The renewed confidence comes just as the Governor of Central Bank of Nigeria, Olayemi Cardoso, promised a reinforced engagement with the diaspora community.

“While US President Donald Trump’s widening trade war has taken emerging markets on a wild ride, Nigeria has quietly held its own, attracting foreign capital reassured by currency reforms and other measures designed to revive the economy of Africa’s most- populous nation,” Bloomberg said It quoted portfolio manager at East Capital, Emre Akcakmak, as saying:

“Nigeria appears to be back in business as long-awaited economic reforms take shape.” Akcakmak reportedly cited key measures, such as improved currency liquidity, leeway for investors to repatriate their profit, and the stable naira.

“We feel the Central Bank of Nigeria (CBN) will continue to stem any sharp appreciation of the naira to limit profit taking from the fast money community,” Akcakmak said.

The apex bank, which is expected to hold interest rates steady at 27.5 per cent when it announces the decision of the Monetary Policy Committee’s (MPC) meeting on Thursday, raised borrowing costs aggressively last year to curb inflation and stabilize the local currency. The naira suffered prolonged volatility after President Bola Tinubu eased its peg against the dollar in 2023, alongside other reforms.

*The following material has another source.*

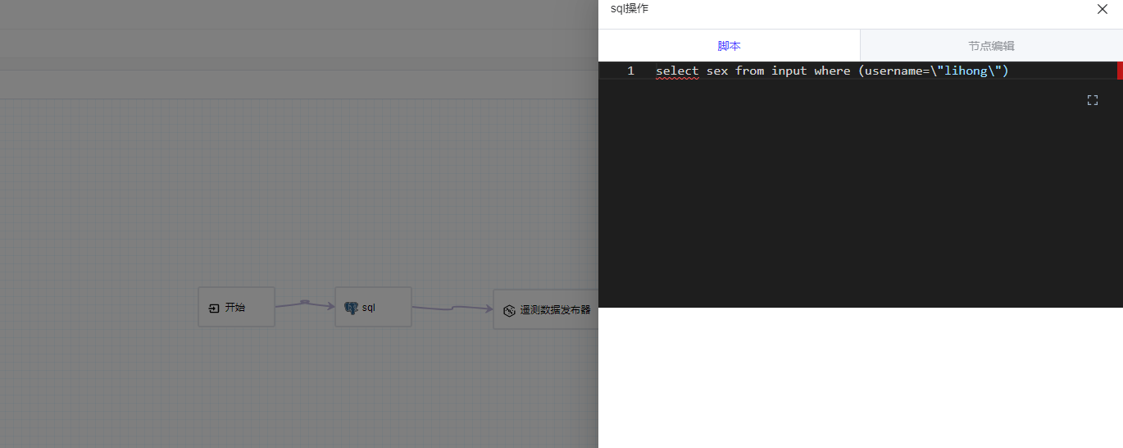Click the small handle on the 开始-to-sql connector
This screenshot has width=1123, height=448.
click(x=305, y=302)
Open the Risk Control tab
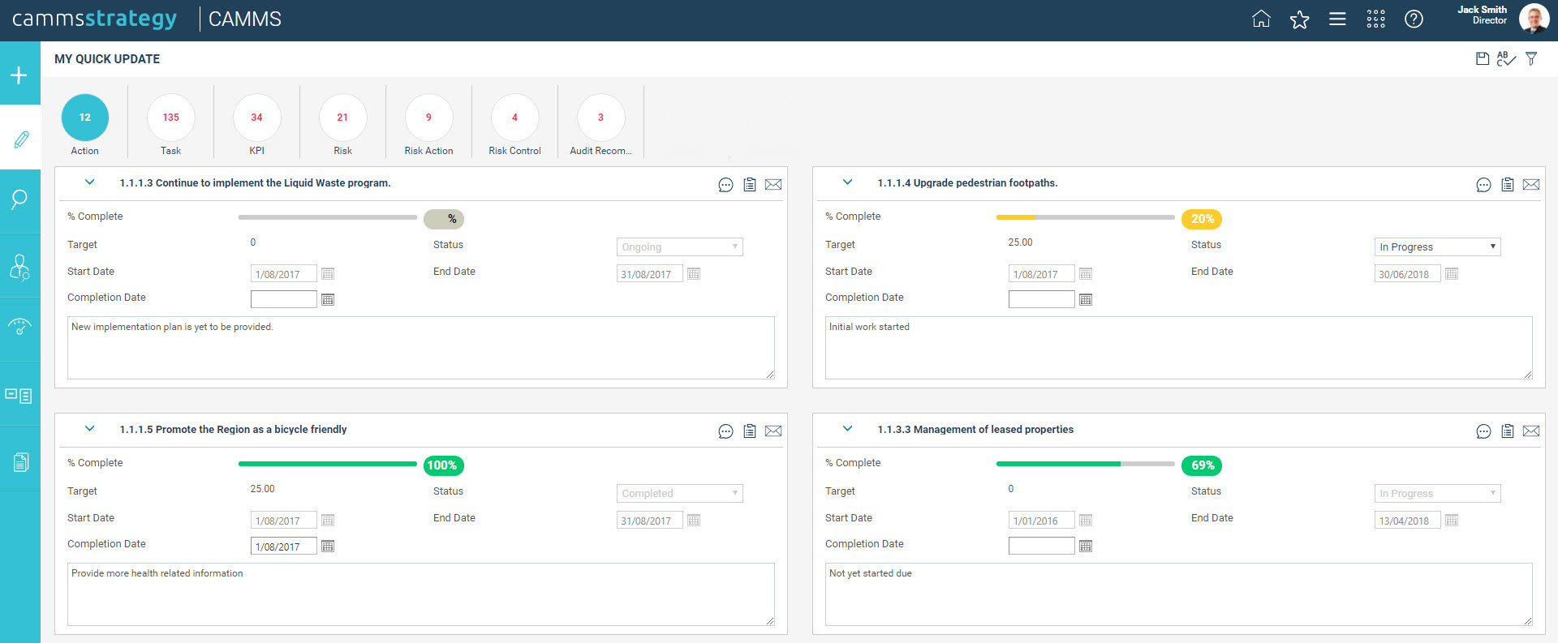Image resolution: width=1558 pixels, height=643 pixels. pos(514,124)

The shock, which triggered a 70 per cent devaluation against the greenback, took most of last year to fade until CBN steps to improve liquidity and transparency eventually gained traction. The local currency has held in a narrow range between N1,470 and N1,550 per dollar since early December.

That composure is having widening benefits. “Portfolio inflows have likely been supported by improved confidence amid key structural reforms, better FX market functioning and moderating dollar-naira volatility, as well as the still- robust nominal yield buffer,” said Samir Gadio, head of Africa strategy at Standard Chartered Plc.